Wednesday, August 29, 2007

Younger and more delusional by the day

According to all the statistics I’m pretty much an old bag.

The average age at which Canadian women give birth is 29.7 years. I was just past my 36th birthday when Graham was born, so there’s no denying that the numbers place me squarely in the category of “older mother.”

Too bad. I’m calling bullshit.

I don’t feel like an older mother and I refuse to believe I look like one either. (Yes, I’m a bit of a diva – hence the title of my blog).

I spent last summer on maternity leave and it was one of the best summers of my life. I lived in kitten heels and pony tails and sundresses and enjoyed leisurely early morning strolls through the neighborhood with Graham, soaking up indulgent smiles from the senior citizens we routinely encountered.

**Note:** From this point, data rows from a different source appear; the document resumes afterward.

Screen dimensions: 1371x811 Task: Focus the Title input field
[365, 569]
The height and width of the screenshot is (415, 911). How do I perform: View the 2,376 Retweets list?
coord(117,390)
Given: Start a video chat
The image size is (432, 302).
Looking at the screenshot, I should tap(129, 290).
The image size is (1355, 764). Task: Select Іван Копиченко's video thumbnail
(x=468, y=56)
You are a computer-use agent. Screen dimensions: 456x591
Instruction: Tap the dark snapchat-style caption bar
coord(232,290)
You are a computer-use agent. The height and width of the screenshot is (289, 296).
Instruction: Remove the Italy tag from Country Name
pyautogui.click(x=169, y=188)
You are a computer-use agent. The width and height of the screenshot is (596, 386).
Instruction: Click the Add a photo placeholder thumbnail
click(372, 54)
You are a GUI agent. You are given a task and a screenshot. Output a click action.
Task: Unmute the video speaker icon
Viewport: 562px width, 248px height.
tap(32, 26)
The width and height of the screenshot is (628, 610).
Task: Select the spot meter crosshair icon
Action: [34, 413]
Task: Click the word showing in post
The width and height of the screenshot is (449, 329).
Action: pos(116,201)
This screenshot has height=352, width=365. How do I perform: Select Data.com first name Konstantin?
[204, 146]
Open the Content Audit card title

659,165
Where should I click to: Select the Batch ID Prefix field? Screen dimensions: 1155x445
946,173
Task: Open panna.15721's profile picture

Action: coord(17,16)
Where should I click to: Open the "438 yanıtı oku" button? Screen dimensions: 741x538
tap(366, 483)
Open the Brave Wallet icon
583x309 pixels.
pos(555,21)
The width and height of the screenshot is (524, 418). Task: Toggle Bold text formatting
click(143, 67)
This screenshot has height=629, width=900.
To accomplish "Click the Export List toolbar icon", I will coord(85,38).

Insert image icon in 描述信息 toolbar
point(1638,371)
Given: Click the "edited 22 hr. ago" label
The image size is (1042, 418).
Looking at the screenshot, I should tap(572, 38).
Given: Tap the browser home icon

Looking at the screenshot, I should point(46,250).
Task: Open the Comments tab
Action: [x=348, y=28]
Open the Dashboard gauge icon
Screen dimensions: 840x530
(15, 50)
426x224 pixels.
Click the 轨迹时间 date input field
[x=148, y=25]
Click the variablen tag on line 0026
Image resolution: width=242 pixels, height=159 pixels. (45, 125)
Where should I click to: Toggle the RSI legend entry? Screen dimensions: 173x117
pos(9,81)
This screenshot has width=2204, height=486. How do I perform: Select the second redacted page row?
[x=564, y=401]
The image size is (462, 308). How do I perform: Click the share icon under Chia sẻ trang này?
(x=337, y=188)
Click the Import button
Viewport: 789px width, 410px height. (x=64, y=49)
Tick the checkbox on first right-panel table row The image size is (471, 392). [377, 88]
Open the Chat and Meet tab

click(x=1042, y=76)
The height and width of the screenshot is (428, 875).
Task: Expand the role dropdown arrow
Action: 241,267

Ah, young motherhood, I imagined them thinking and I would smile back serenely, feeling every inch the ingénue with her darling love child.

Perhaps had they looked closer they would have seen tiny lines around my eyes, or thickening thighs, but I like to think not. My body may feel the demands of caring for a child and my mirror might belie my delusion, but I don’t feel much different than I did 15 years ago.

And I’m not gonna tell you it’s because I’m seeing the world through a child’s eyes and blah, blah, blah. Some parents say kids keep them young, but in addition to being a cliché, I think that’s a bit of a lie. No matter what your age, caring for children is just plain hard work. You never get enough sleep and the repetition and drudgery of day-to-day mothering in the waking hours can make you feel beaten-up, bone-weary and old beyond your years.

Yes, there are moments of pure magic, moments when you really do catch a glimpse of how beautiful and fresh the world must look through your child’s eyes. And those moments completely, totally ABSOLUTELY make all the hard slogging worthwhile. But I’d be lying if I said I thought they outnumbered the moments in which I bust my butt struggling to be a great mom/ wife/ employee/ friend/ daughter/ blogger, etc.

So, if I can admit such fatigue, why do I still feel as if Statistics Canada is talking about someone else when they refer to women my age as older mothers?

I don’t know. I just do. Makes it’s because youth is so strongly associated with happiness and right now is, without question, the happiest period of my life.

Or maybe it’s just pure, stubborn delusion brought on by age-related senility. But I will enjoy my ponytails and my kitten heels and my young motherhood right up until the day my darling love child puts me in the (hopefully comfortable) old-age home.